As information retrieval researchers, we are used to measuring search with recall, precision, and everyone's favorite, NDCG. These metrics ask familiar questions: did we retrieve the relevant documents? Did we pick up trash alongside them? Did we rank the best evidence first?

In the agent era, there is another metric hiding in plain sight: how expensive was it for the agent to find the evidence before it could even start answering? How many shelves did it inspect? How many boxes did it open? How many tokens did we spend on the flashlight tour?

As we discussed in our article on controlling token costs, token prices may keep falling, but agents are very good at finding new reasons to spend them. Some of that is what makes agentic search useful: agents can reason about what they need, explore, reformulate, and ask follow-up subqueries. But if document access is only brute-force reading, exploration becomes wandering. You are paying the model to be both librarian and analyst.

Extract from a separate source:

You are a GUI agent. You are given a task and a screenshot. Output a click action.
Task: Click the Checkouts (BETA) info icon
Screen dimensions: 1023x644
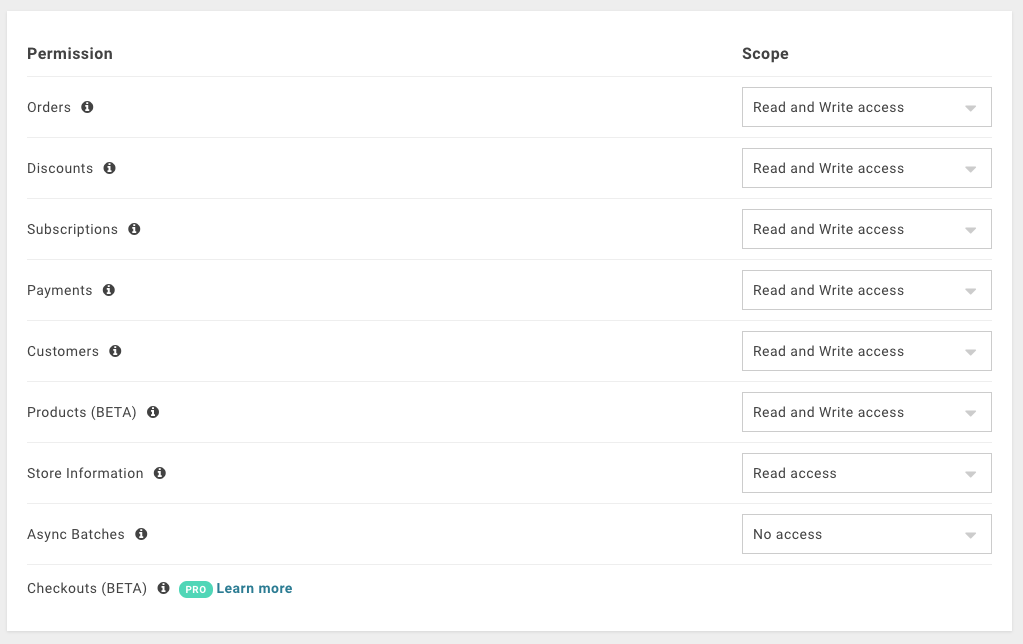164,588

Dedicated search splits the job cleanly: the retrieval layer narrows the archive, while the agent reasons over the evidence. And as we have seen, this matters even at small scale. At 295 pages, dedicated search saved roughly 23% of Claude tokens with equal judged quality. At 5,000 pages, it saved roughly 36%, and answers powered by LightOn search won 75% of blinded comparisons.

The lesson is not that agents need a bigger flashlight. A longer context window helps the raccoon see more shelves. It still does not tell it where the answer lives. What your agent needs is a dedicated librarian, so it gets to reason over evidence rather than waste time hunting for it.

Search is not a nice-to-have tool bolted onto an agent. For document intelligence, it is the catalogue that turns a dark archive into a library, and keeps the context window from becoming a very expensive raccoon expedition.